(Data extracted from a collection)
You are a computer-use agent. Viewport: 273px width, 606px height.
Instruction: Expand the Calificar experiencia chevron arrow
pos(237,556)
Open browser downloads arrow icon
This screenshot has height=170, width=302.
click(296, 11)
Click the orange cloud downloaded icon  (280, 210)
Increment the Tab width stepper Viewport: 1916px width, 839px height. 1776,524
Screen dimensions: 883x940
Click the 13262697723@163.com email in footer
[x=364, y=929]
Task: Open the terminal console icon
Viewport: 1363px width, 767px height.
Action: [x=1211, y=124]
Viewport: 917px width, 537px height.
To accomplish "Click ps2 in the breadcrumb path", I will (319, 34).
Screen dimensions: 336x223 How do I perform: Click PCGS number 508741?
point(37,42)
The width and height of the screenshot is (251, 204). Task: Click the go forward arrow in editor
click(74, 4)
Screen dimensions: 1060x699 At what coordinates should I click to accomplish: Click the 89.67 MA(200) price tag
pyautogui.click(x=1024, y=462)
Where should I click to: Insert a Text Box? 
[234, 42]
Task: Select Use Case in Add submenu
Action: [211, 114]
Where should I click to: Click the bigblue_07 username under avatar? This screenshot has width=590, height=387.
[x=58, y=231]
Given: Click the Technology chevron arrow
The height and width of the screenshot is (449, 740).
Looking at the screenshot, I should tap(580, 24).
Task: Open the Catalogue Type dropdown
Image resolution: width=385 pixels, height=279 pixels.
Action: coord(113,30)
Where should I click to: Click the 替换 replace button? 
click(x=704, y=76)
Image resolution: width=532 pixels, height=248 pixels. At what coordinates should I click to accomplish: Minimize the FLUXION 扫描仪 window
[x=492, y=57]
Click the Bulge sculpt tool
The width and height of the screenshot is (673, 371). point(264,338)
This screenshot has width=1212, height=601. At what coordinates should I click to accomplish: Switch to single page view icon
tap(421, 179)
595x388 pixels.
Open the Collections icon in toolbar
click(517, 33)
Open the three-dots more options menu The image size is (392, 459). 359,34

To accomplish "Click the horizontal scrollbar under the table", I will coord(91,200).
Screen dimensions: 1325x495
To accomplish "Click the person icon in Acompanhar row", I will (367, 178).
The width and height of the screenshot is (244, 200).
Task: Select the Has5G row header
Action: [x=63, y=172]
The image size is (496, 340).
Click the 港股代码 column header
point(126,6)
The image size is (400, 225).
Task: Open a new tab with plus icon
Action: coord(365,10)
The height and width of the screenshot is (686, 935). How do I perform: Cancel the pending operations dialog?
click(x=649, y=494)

◆ OBJECTIVE
Please rewrite the whole listing above, switching every "chevron arrow" to "caret icon" and leaving everything else unchanged.

◆ RESULT
You are a computer-use agent. Viewport: 273px width, 606px height.
Instruction: Expand the Calificar experiencia caret icon
pos(237,556)
Open browser downloads arrow icon
This screenshot has height=170, width=302.
click(296, 11)
Click the orange cloud downloaded icon  (280, 210)
Increment the Tab width stepper Viewport: 1916px width, 839px height. 1776,524
Screen dimensions: 883x940
Click the 13262697723@163.com email in footer
[x=364, y=929]
Task: Open the terminal console icon
Viewport: 1363px width, 767px height.
Action: [x=1211, y=124]
Viewport: 917px width, 537px height.
To accomplish "Click ps2 in the breadcrumb path", I will (319, 34).
Screen dimensions: 336x223 How do I perform: Click PCGS number 508741?
point(37,42)
The width and height of the screenshot is (251, 204). Task: Click the go forward arrow in editor
click(74, 4)
Screen dimensions: 1060x699 At what coordinates should I click to accomplish: Click the 89.67 MA(200) price tag
pyautogui.click(x=1024, y=462)
Where should I click to: Insert a Text Box? 
[234, 42]
Task: Select Use Case in Add submenu
Action: [211, 114]
Where should I click to: Click the bigblue_07 username under avatar? This screenshot has width=590, height=387.
[x=58, y=231]
Given: Click the Technology caret icon
The height and width of the screenshot is (449, 740).
Looking at the screenshot, I should tap(580, 24).
Task: Open the Catalogue Type dropdown
Image resolution: width=385 pixels, height=279 pixels.
Action: coord(113,30)
Where should I click to: Click the 替换 replace button? 
click(x=704, y=76)
Image resolution: width=532 pixels, height=248 pixels. At what coordinates should I click to accomplish: Minimize the FLUXION 扫描仪 window
[x=492, y=57]
Click the Bulge sculpt tool
The width and height of the screenshot is (673, 371). point(264,338)
This screenshot has width=1212, height=601. At what coordinates should I click to accomplish: Switch to single page view icon
tap(421, 179)
595x388 pixels.
Open the Collections icon in toolbar
click(517, 33)
Open the three-dots more options menu The image size is (392, 459). 359,34

To accomplish "Click the horizontal scrollbar under the table", I will coord(91,200).
Screen dimensions: 1325x495
To accomplish "Click the person icon in Acompanhar row", I will (367, 178).
The width and height of the screenshot is (244, 200).
Task: Select the Has5G row header
Action: [x=63, y=172]
The image size is (496, 340).
Click the 港股代码 column header
point(126,6)
The image size is (400, 225).
Task: Open a new tab with plus icon
Action: coord(365,10)
The height and width of the screenshot is (686, 935). How do I perform: Cancel the pending operations dialog?
click(x=649, y=494)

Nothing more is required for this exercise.